WASHINGTON— Paying tribute to those who helped clear a path for him, President Barack Obama said women of the civil rights movement were “the thinkers and the doers” who made things happen and that every American has benefited from their labor and sacrifice.
“Women made the movement happen,” he declared Saturday night.
Obama said black women were the “foot soldiers” who did the behind-the-scenes work of strategizing boycotts and organizing marches while others received the credit.
“Even if they weren’t allowed to run the civil rights organizations on paper, behind the scenes they were the thinkers and the doers making things happen each and every day, doing the work that no one else wanted to do,” he said in a keynote speech to the Congressional Black Caucus Foundation’s annual awards dinner.

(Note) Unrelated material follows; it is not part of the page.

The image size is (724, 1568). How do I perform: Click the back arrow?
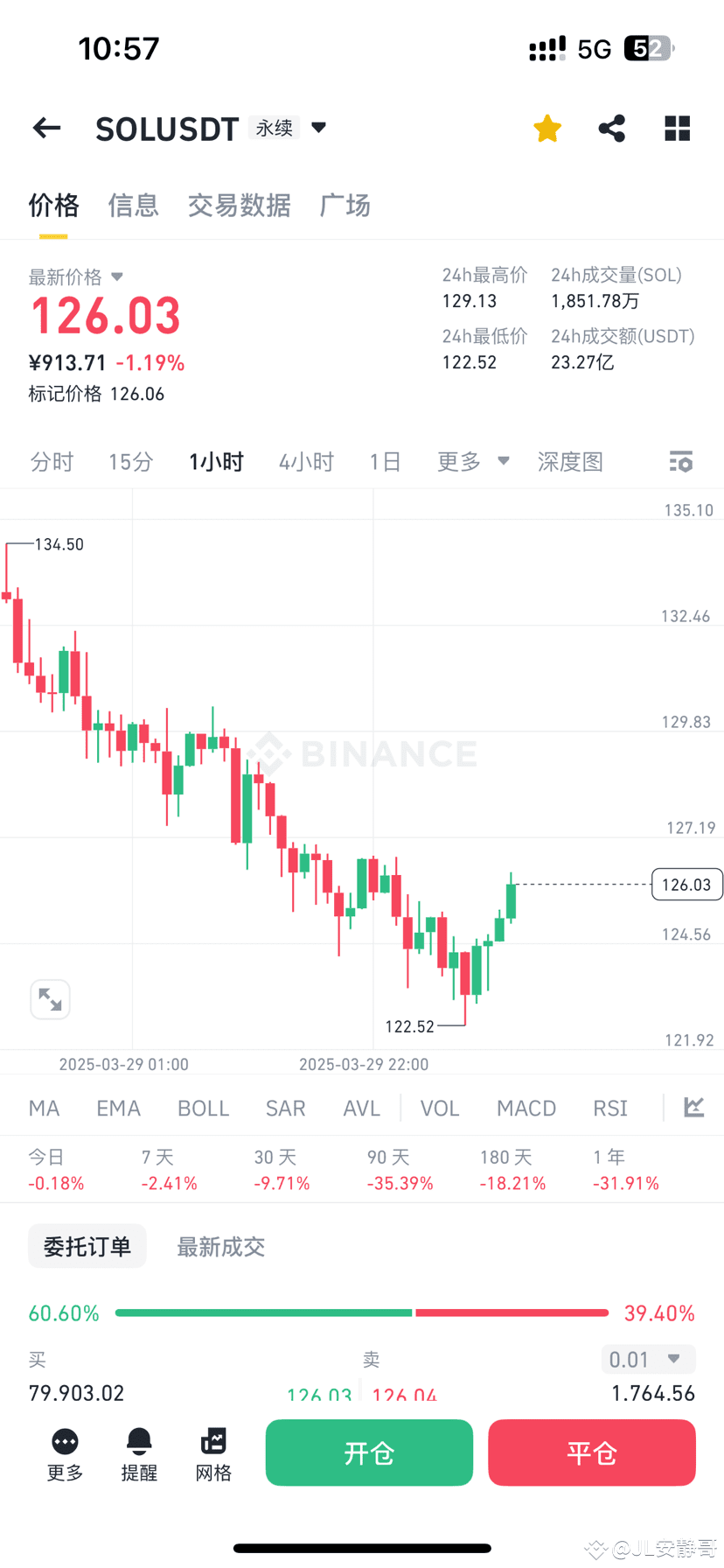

But Obama said that while black women and girls have made progress since and are opening more of their own businesses and graduating from high school and college at higher rates, they are still overrepresented in low-paying jobs and underrepresented in management.
He even invoked his wife, Michelle, as an example of the attitudes about black women that he said persist. The first lady, a lawyer with degrees from two Ivy League universities, has spoken on occasion of being told by her teachers that she was setting her sights too high.
“Those stereotypes and social pressures, they still affect our girls,” said Obama, the father of two teenage daughters. “So we all have to be louder than the voices that are telling our girls they’re not good enough, that they’ve got to look a certain way or they’ve got to act a certain way or set their goals at a certain level.”